*** Opening Data records ***

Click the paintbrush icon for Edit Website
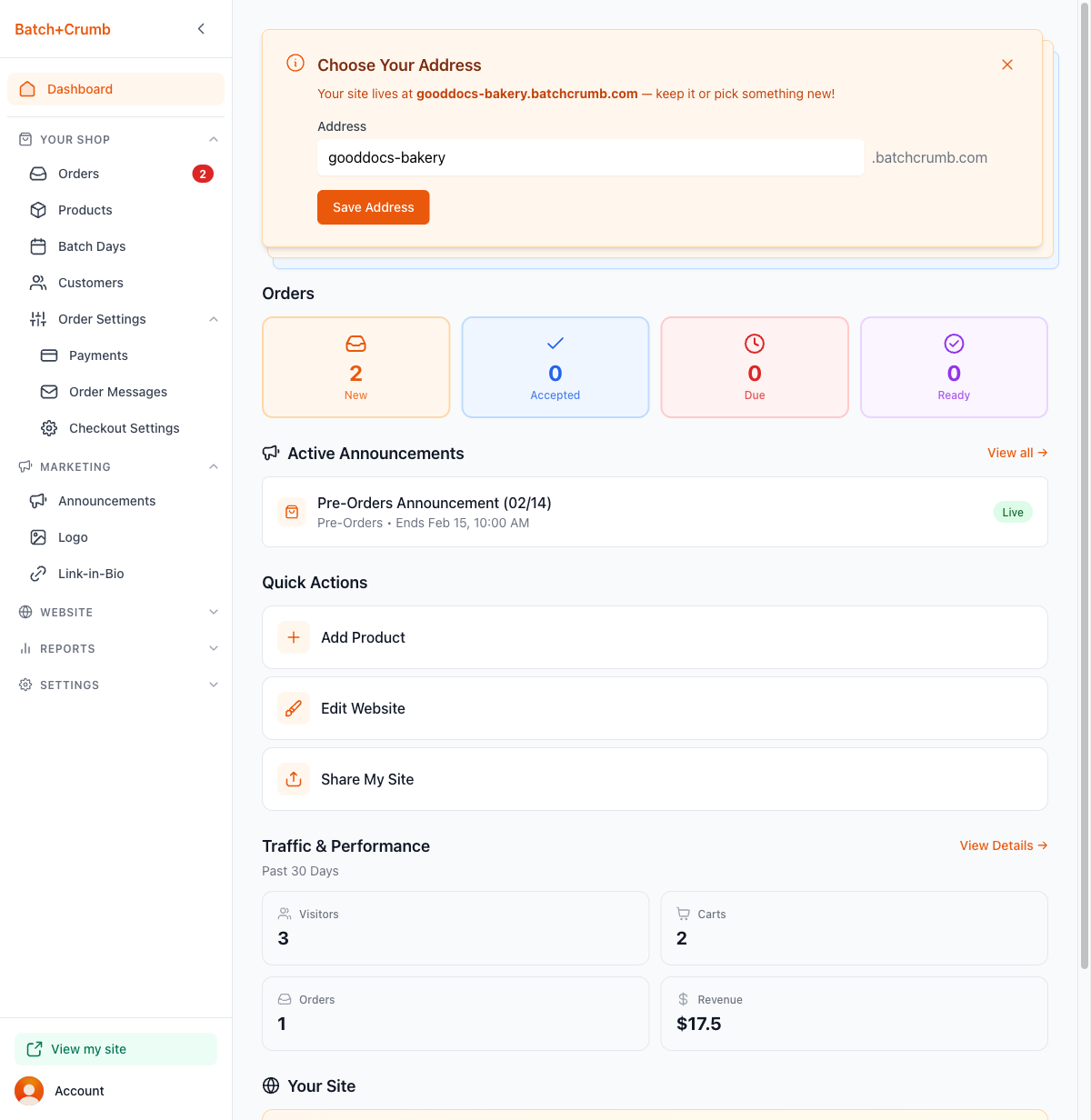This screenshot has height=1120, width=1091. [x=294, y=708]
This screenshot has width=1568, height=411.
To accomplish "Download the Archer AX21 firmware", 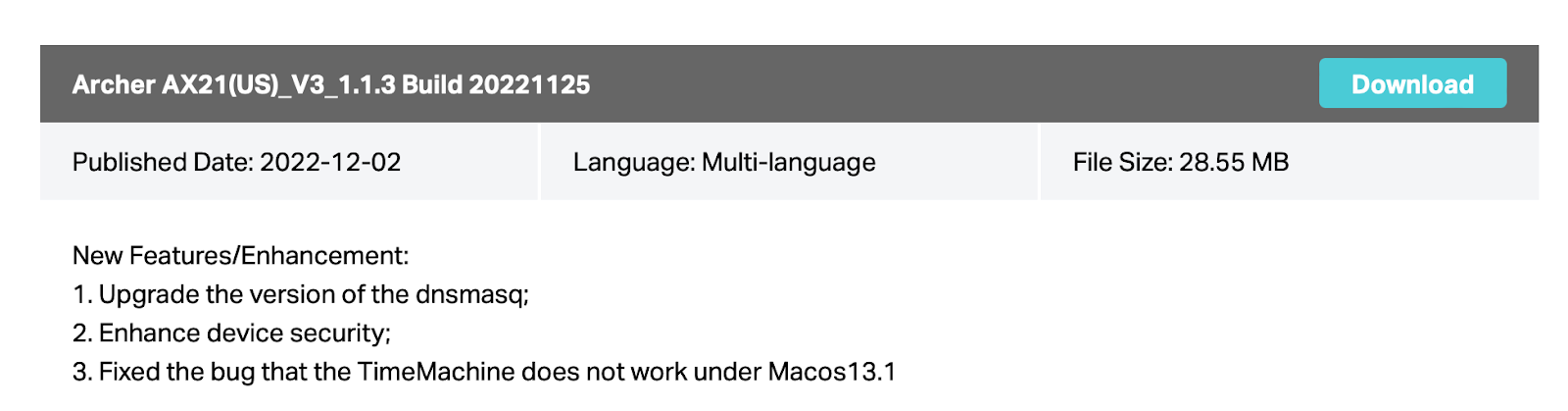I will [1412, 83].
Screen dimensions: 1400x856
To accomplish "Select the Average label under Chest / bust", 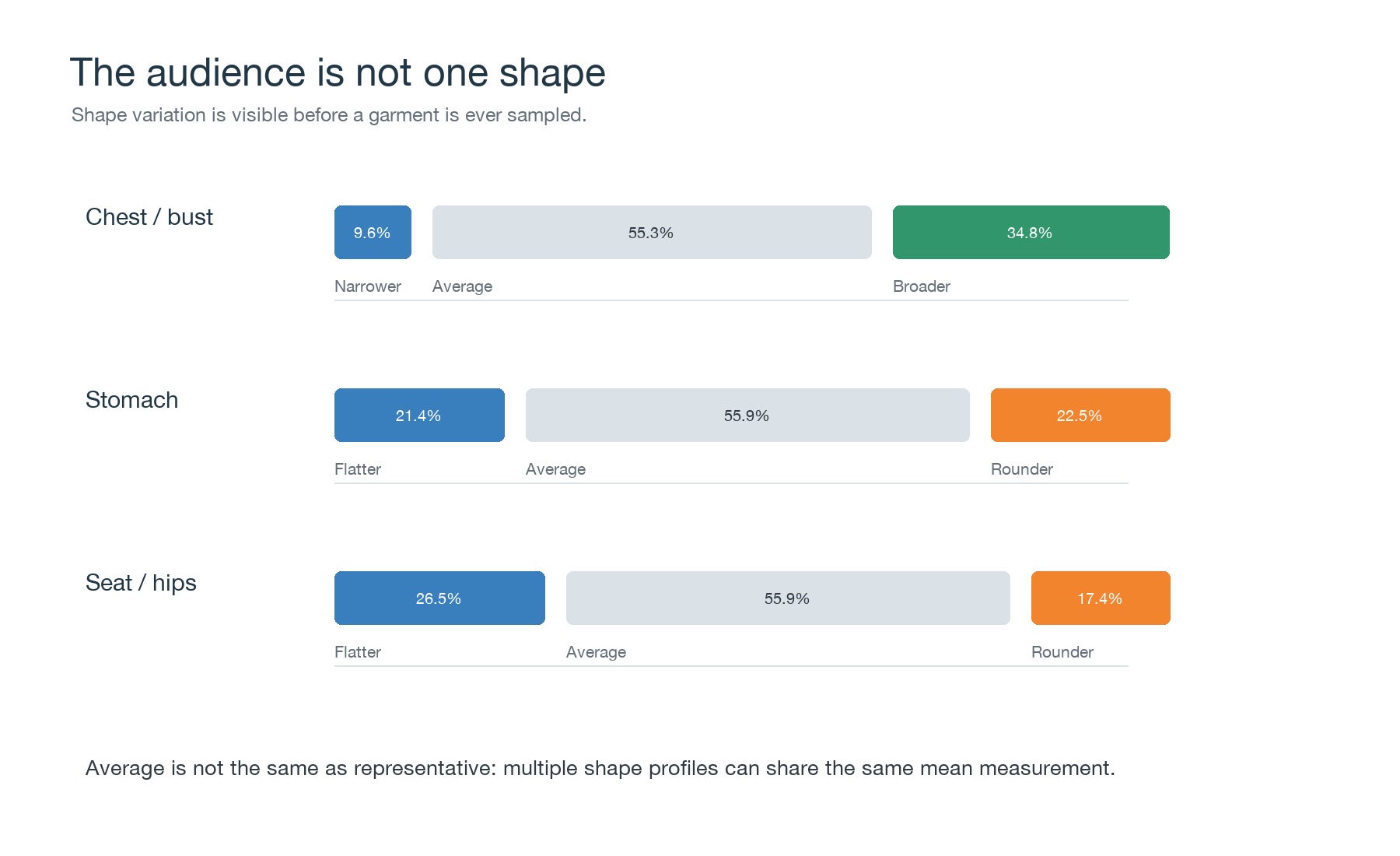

*** Closing Data records ***

Word for word, repeat only the lines from the line containing "Screen dimensions: 1400x856" through the end of the data, without any pictures.

**Response to the task:**
Screen dimensions: 1400x856
To accomplish "Select the Average label under Chest / bust", 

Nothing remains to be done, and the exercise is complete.